Appendage Small Intestine (Differential Diagnosis as before)
Operative findings in a schoolchild with 'surgical abdomen' and signs similar to an appendicitis. In the history there are recurrent melena and low hemoglobin values.
The involved intestinal loop is lying on a green cloth and dilated. In addition, a large antimesenteric appendage with findings of acute inflammation is visible on the left side of the patient.
The diagnosis is Meckel's diverticulum with acute diverticulitis. Compare it with the normal appearance of the ascending colon and of the appendix on the right side of the patient. Beyond the age of 5 years diverticulitis is the most common complication of Meckel's diverticulum; prior to 5 years of age there are melena and obstructive ileus.

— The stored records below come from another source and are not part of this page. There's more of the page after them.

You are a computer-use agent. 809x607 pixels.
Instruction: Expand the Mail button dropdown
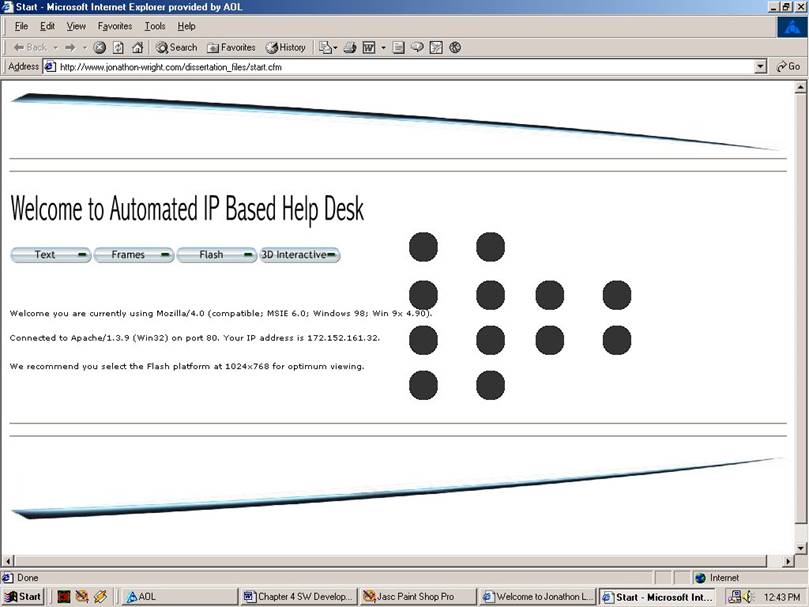(336, 47)
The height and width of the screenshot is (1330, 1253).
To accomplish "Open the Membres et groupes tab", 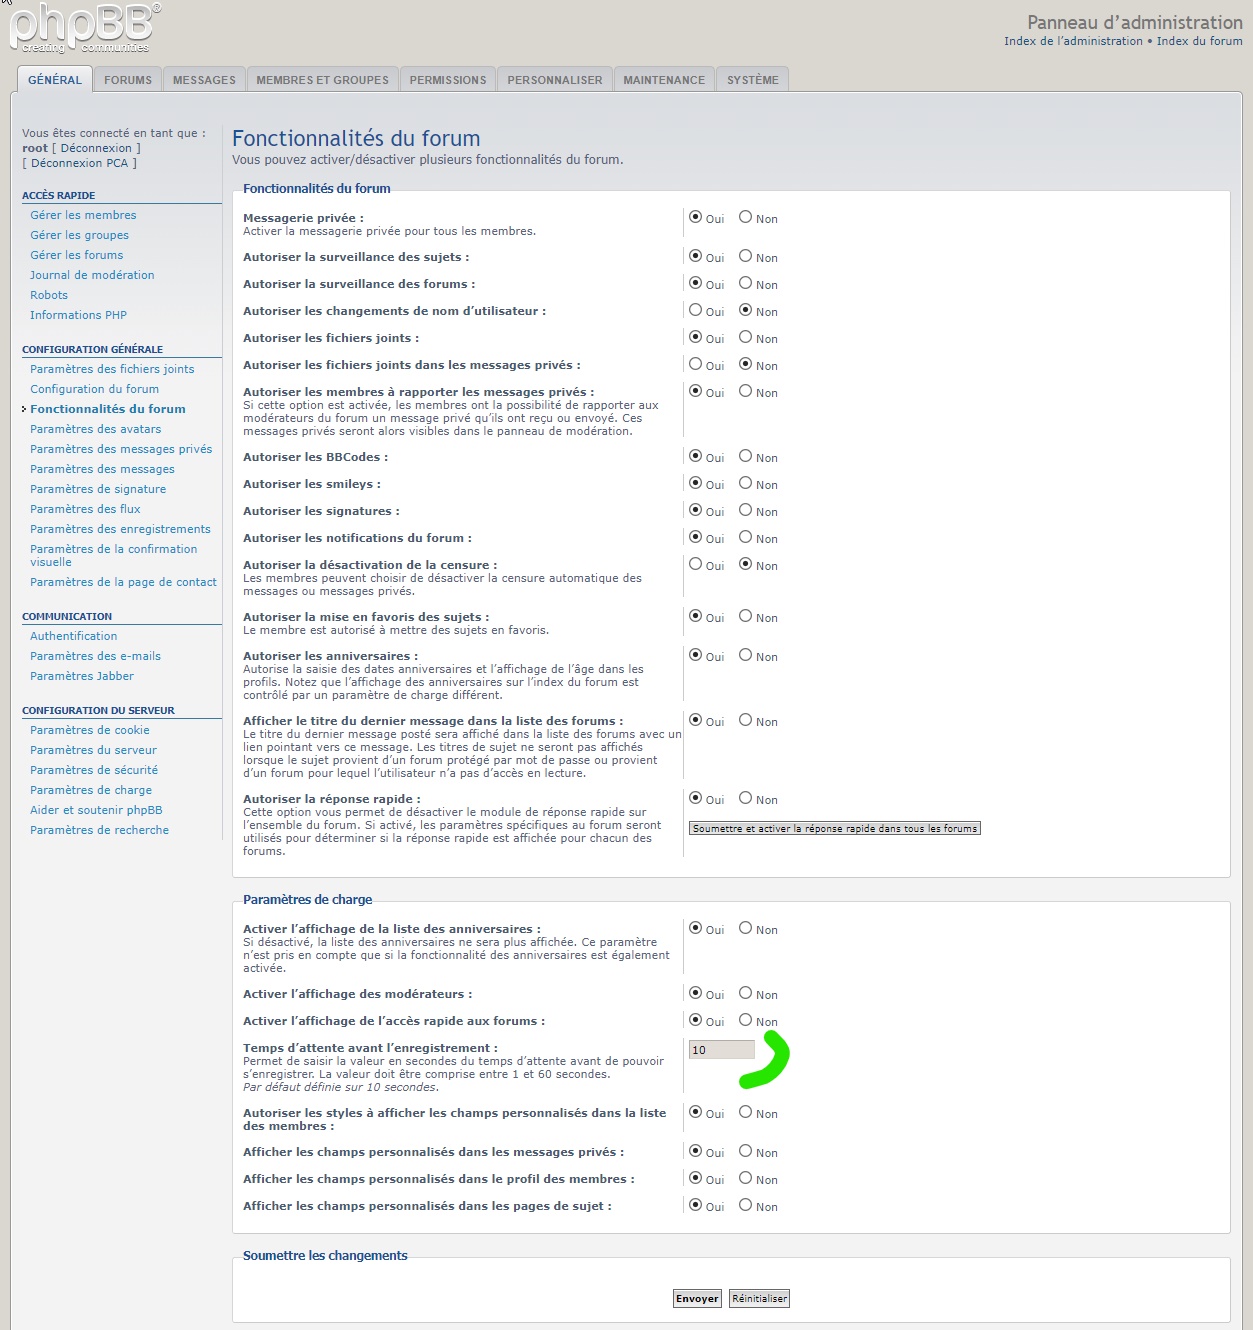I will (x=322, y=80).
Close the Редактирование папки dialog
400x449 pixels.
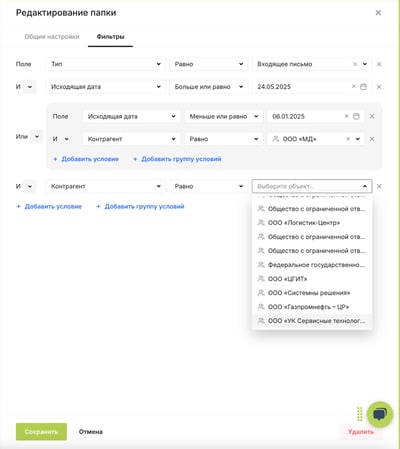pos(378,13)
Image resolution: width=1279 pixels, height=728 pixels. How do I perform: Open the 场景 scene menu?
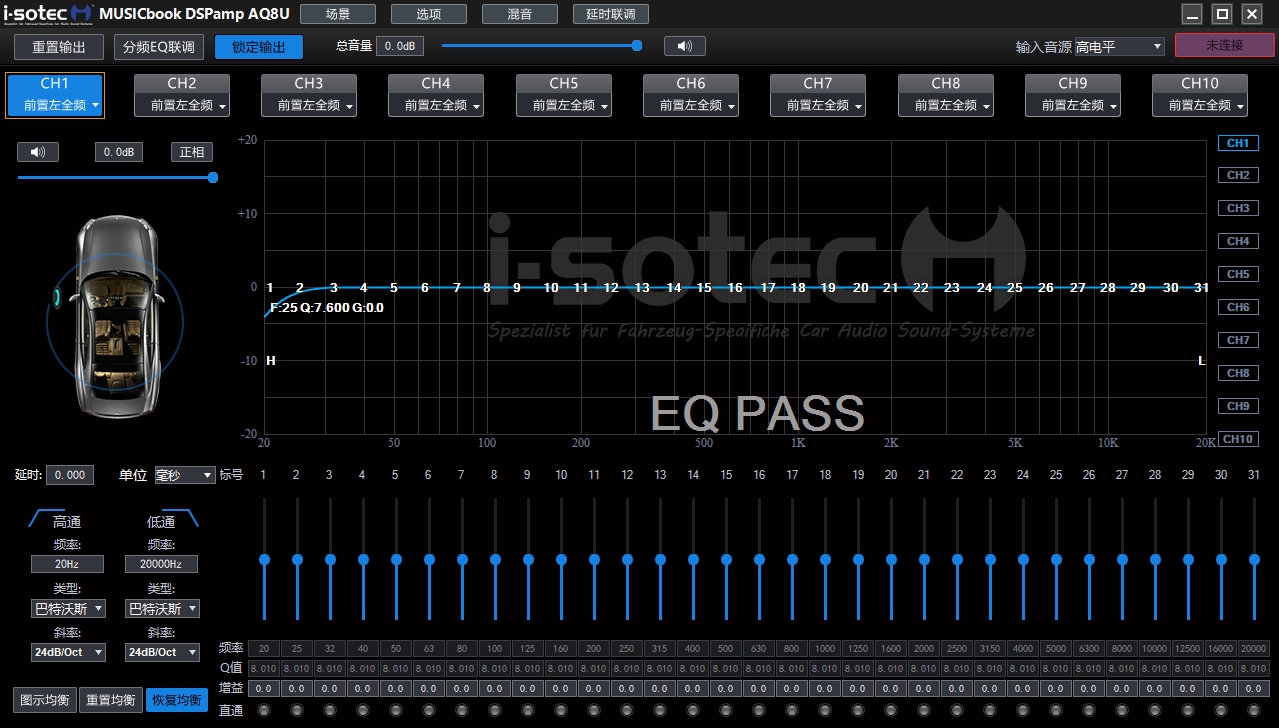pos(337,14)
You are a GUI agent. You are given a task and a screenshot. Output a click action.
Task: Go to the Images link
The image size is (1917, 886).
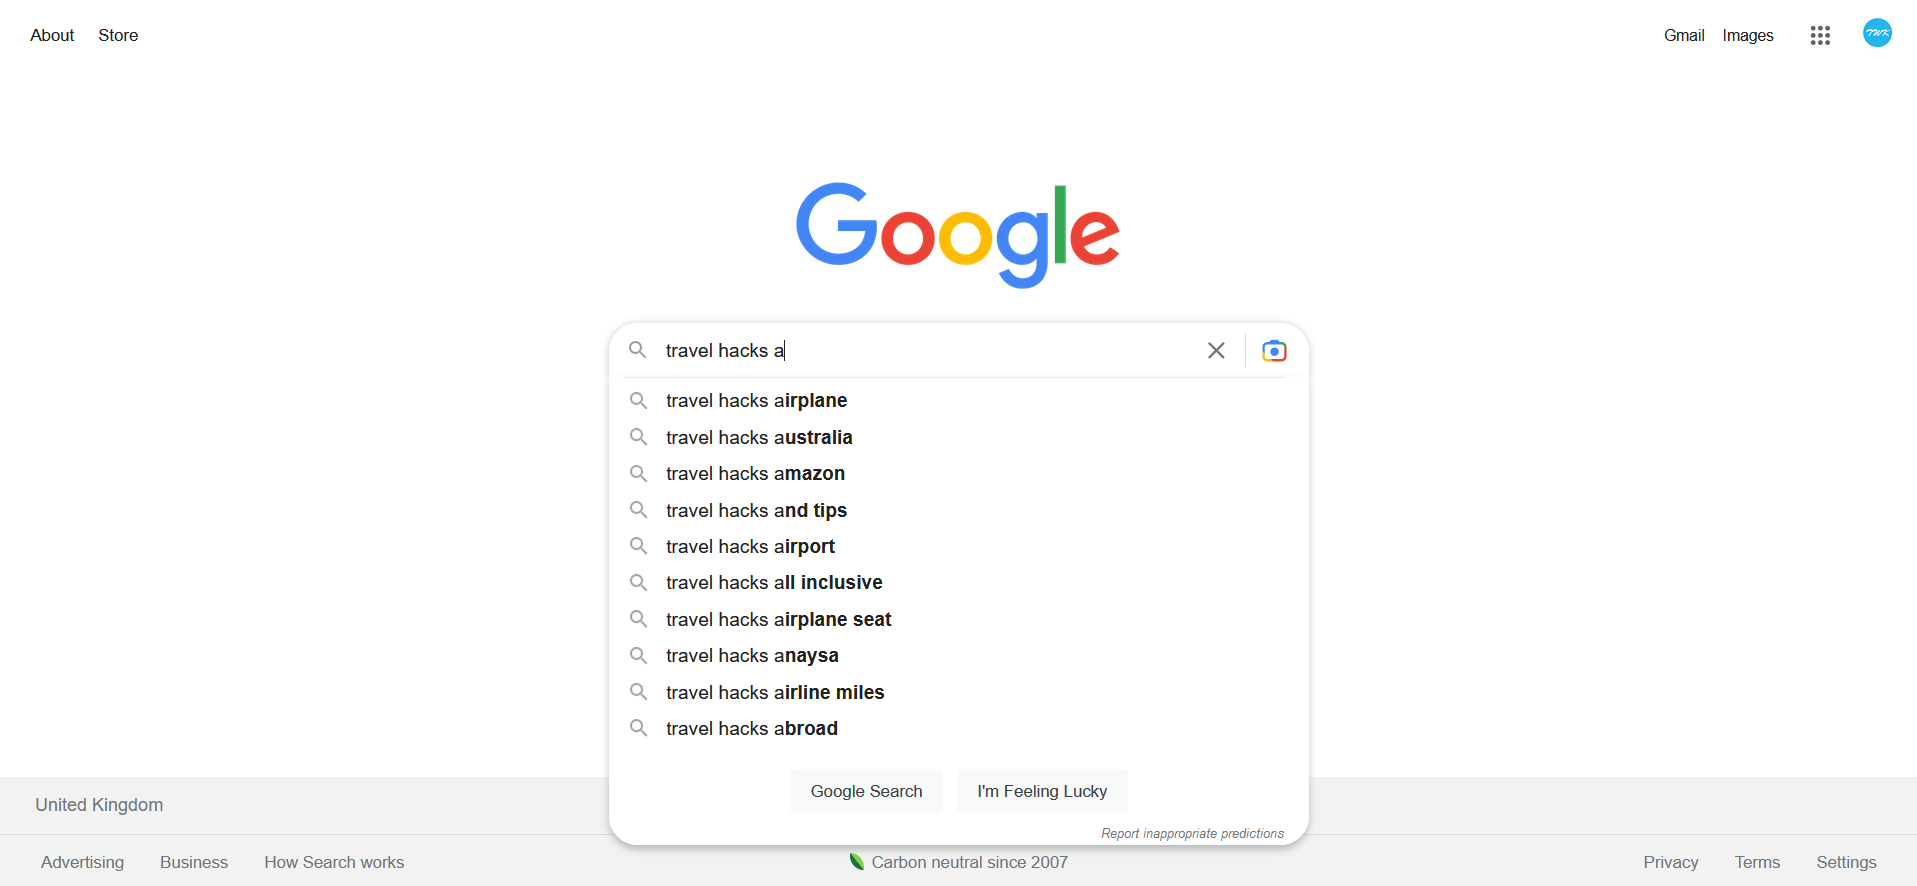tap(1747, 35)
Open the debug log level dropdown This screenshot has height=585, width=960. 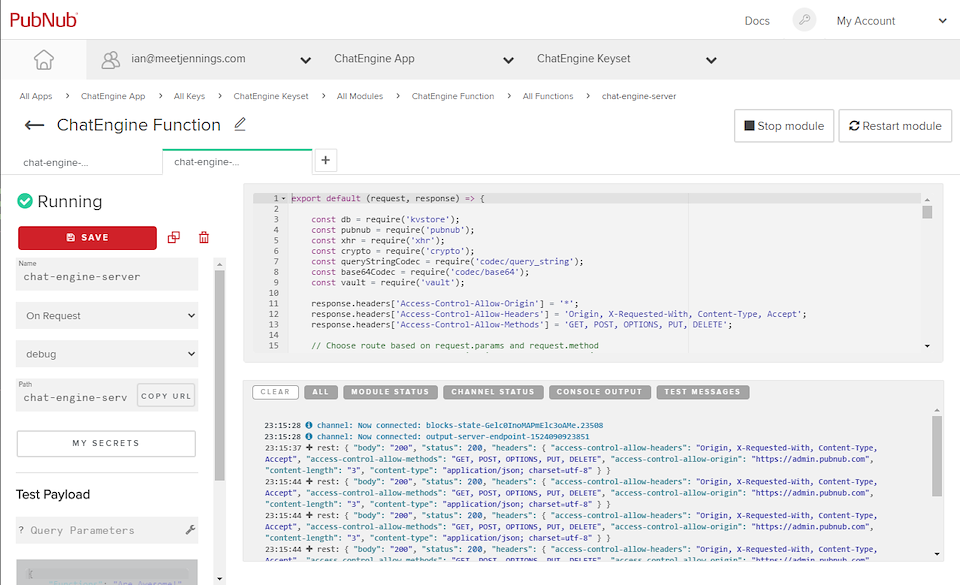[107, 354]
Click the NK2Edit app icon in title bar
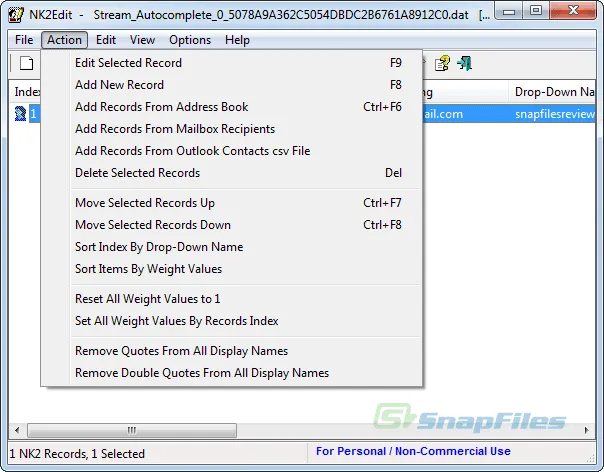 click(x=16, y=16)
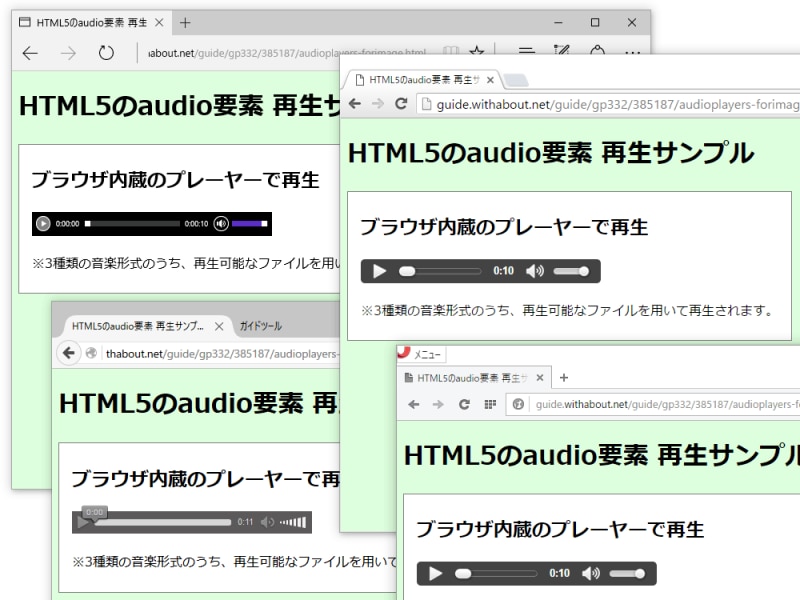
Task: Mute the audio in Edge's player
Action: 221,224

Acute diverticultis can certainly be mixed up with acute appendicitis. Howver,
inflammatory complications are often recognized and operated at first when a perforation similar to a perforated appendicitis or due to an ulcer has occurred.
The local findings 'pain on palpation and on release of finger pressure, local tenderness' are often found at an atypical site because the localization of the
Meckel's diverticulum may be different.
Indeed, in the present case abdominal pain was present, but surgery was performed due to the anamnestic and scintigraphic indication of recurrent melena in Meckel's diverticulum.